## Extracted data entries
▶
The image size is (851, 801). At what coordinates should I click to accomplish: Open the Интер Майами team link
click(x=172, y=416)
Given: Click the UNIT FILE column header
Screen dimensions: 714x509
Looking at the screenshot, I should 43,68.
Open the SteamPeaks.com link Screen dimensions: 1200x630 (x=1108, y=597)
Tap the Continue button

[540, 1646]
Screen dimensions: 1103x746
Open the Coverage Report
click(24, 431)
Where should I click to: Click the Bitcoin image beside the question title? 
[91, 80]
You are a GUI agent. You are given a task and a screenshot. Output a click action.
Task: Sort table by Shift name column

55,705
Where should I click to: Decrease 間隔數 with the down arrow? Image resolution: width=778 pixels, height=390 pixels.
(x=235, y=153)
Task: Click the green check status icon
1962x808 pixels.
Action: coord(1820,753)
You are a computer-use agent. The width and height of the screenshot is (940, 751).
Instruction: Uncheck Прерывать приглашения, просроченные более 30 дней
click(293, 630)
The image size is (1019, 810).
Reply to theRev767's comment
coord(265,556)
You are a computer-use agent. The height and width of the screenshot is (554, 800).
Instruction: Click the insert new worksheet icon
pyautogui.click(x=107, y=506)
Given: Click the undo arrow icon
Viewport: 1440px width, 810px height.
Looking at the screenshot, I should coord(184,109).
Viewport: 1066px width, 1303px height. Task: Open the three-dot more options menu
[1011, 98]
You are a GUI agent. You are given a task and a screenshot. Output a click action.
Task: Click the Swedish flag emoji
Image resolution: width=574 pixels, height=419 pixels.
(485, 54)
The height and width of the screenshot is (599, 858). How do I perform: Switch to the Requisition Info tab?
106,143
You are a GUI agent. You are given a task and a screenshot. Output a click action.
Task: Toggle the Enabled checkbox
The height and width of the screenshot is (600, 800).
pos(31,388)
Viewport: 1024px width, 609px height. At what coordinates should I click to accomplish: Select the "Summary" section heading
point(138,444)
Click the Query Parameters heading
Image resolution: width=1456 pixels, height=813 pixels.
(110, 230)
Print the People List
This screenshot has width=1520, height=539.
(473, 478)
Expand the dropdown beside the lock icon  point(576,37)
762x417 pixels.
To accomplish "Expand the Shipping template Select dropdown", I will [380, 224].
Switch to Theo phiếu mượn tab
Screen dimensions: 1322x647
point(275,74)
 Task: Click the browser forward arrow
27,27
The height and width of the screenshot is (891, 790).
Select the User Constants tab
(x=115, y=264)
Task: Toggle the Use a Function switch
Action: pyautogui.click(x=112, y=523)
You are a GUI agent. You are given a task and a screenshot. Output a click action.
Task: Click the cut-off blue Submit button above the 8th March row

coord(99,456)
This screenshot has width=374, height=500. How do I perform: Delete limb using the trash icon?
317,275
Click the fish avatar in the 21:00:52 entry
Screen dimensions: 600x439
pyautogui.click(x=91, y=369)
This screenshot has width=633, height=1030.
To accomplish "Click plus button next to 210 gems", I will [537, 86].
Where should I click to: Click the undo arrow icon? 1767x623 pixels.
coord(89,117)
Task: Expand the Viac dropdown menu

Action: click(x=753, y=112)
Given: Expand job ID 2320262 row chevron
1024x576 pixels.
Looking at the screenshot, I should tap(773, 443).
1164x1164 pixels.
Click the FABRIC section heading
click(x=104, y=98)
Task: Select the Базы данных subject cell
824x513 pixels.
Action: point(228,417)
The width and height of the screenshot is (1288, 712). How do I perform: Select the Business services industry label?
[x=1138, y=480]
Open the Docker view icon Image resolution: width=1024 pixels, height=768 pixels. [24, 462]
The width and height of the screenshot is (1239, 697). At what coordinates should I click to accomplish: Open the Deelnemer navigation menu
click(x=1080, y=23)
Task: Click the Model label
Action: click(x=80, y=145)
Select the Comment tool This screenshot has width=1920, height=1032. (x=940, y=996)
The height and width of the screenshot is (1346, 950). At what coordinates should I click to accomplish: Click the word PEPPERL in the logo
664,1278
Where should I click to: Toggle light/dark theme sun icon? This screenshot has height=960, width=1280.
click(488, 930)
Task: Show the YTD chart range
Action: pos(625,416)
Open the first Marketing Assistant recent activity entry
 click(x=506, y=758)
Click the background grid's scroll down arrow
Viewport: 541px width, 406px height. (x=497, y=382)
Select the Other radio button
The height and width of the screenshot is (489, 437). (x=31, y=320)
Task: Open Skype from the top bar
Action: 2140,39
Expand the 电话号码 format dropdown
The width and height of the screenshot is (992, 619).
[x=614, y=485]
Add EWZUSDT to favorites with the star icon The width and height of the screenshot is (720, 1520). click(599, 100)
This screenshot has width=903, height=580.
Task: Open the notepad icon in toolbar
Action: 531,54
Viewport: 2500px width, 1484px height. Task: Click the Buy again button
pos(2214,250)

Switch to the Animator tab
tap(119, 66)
◀
## Instructions for the task
The entries are to be repeated exactly, with nothing altered.

## Response
The image size is (851, 801). At what coordinates should I click to accomplish: Open the Интер Майами team link
click(x=172, y=416)
Given: Click the UNIT FILE column header
Screen dimensions: 714x509
Looking at the screenshot, I should 43,68.
Open the SteamPeaks.com link Screen dimensions: 1200x630 (x=1108, y=597)
Tap the Continue button

[540, 1646]
Screen dimensions: 1103x746
Open the Coverage Report
click(24, 431)
Where should I click to: Click the Bitcoin image beside the question title? 
[91, 80]
You are a GUI agent. You are given a task and a screenshot. Output a click action.
Task: Sort table by Shift name column

55,705
Where should I click to: Decrease 間隔數 with the down arrow? Image resolution: width=778 pixels, height=390 pixels.
(x=235, y=153)
Task: Click the green check status icon
1962x808 pixels.
Action: coord(1820,753)
You are a computer-use agent. The width and height of the screenshot is (940, 751).
Instruction: Uncheck Прерывать приглашения, просроченные более 30 дней
click(293, 630)
The image size is (1019, 810).
Reply to theRev767's comment
coord(265,556)
You are a computer-use agent. The height and width of the screenshot is (554, 800).
Instruction: Click the insert new worksheet icon
pyautogui.click(x=107, y=506)
Given: Click the undo arrow icon
Viewport: 1440px width, 810px height.
Looking at the screenshot, I should coord(184,109).
Viewport: 1066px width, 1303px height. Task: Open the three-dot more options menu
[1011, 98]
You are a GUI agent. You are given a task and a screenshot. Output a click action.
Task: Click the Swedish flag emoji
Image resolution: width=574 pixels, height=419 pixels.
(485, 54)
The height and width of the screenshot is (599, 858). How do I perform: Switch to the Requisition Info tab?
106,143
You are a GUI agent. You are given a task and a screenshot. Output a click action.
Task: Toggle the Enabled checkbox
The height and width of the screenshot is (600, 800).
pos(31,388)
Viewport: 1024px width, 609px height. At what coordinates should I click to accomplish: Select the "Summary" section heading
point(138,444)
Click the Query Parameters heading
Image resolution: width=1456 pixels, height=813 pixels.
(110, 230)
Print the People List
This screenshot has width=1520, height=539.
(473, 478)
Expand the dropdown beside the lock icon  point(576,37)
762x417 pixels.
To accomplish "Expand the Shipping template Select dropdown", I will [380, 224].
Switch to Theo phiếu mượn tab
Screen dimensions: 1322x647
point(275,74)
 Task: Click the browser forward arrow
27,27
The height and width of the screenshot is (891, 790).
Select the User Constants tab
(x=115, y=264)
Task: Toggle the Use a Function switch
Action: pyautogui.click(x=112, y=523)
You are a GUI agent. You are given a task and a screenshot. Output a click action.
Task: Click the cut-off blue Submit button above the 8th March row

coord(99,456)
This screenshot has width=374, height=500. How do I perform: Delete limb using the trash icon?
317,275
Click the fish avatar in the 21:00:52 entry
Screen dimensions: 600x439
pyautogui.click(x=91, y=369)
This screenshot has width=633, height=1030.
To accomplish "Click plus button next to 210 gems", I will [537, 86].
Where should I click to: Click the undo arrow icon? 1767x623 pixels.
coord(89,117)
Task: Expand the Viac dropdown menu

Action: click(x=753, y=112)
Given: Expand job ID 2320262 row chevron
1024x576 pixels.
Looking at the screenshot, I should tap(773, 443).
1164x1164 pixels.
Click the FABRIC section heading
click(x=104, y=98)
Task: Select the Базы данных subject cell
824x513 pixels.
Action: point(228,417)
The width and height of the screenshot is (1288, 712). How do I perform: Select the Business services industry label?
[x=1138, y=480]
Open the Docker view icon Image resolution: width=1024 pixels, height=768 pixels. [24, 462]
The width and height of the screenshot is (1239, 697). At what coordinates should I click to accomplish: Open the Deelnemer navigation menu
click(x=1080, y=23)
Task: Click the Model label
Action: click(x=80, y=145)
Select the Comment tool This screenshot has width=1920, height=1032. (x=940, y=996)
The height and width of the screenshot is (1346, 950). At what coordinates should I click to accomplish: Click the word PEPPERL in the logo
664,1278
Where should I click to: Toggle light/dark theme sun icon? This screenshot has height=960, width=1280.
click(488, 930)
Task: Show the YTD chart range
Action: pos(625,416)
Open the first Marketing Assistant recent activity entry
 click(x=506, y=758)
Click the background grid's scroll down arrow
Viewport: 541px width, 406px height. (x=497, y=382)
Select the Other radio button
The height and width of the screenshot is (489, 437). (x=31, y=320)
Task: Open Skype from the top bar
Action: 2140,39
Expand the 电话号码 format dropdown
The width and height of the screenshot is (992, 619).
[x=614, y=485]
Add EWZUSDT to favorites with the star icon The width and height of the screenshot is (720, 1520). click(599, 100)
This screenshot has width=903, height=580.
Task: Open the notepad icon in toolbar
Action: 531,54
Viewport: 2500px width, 1484px height. Task: Click the Buy again button
pos(2214,250)

Switch to the Animator tab
tap(119, 66)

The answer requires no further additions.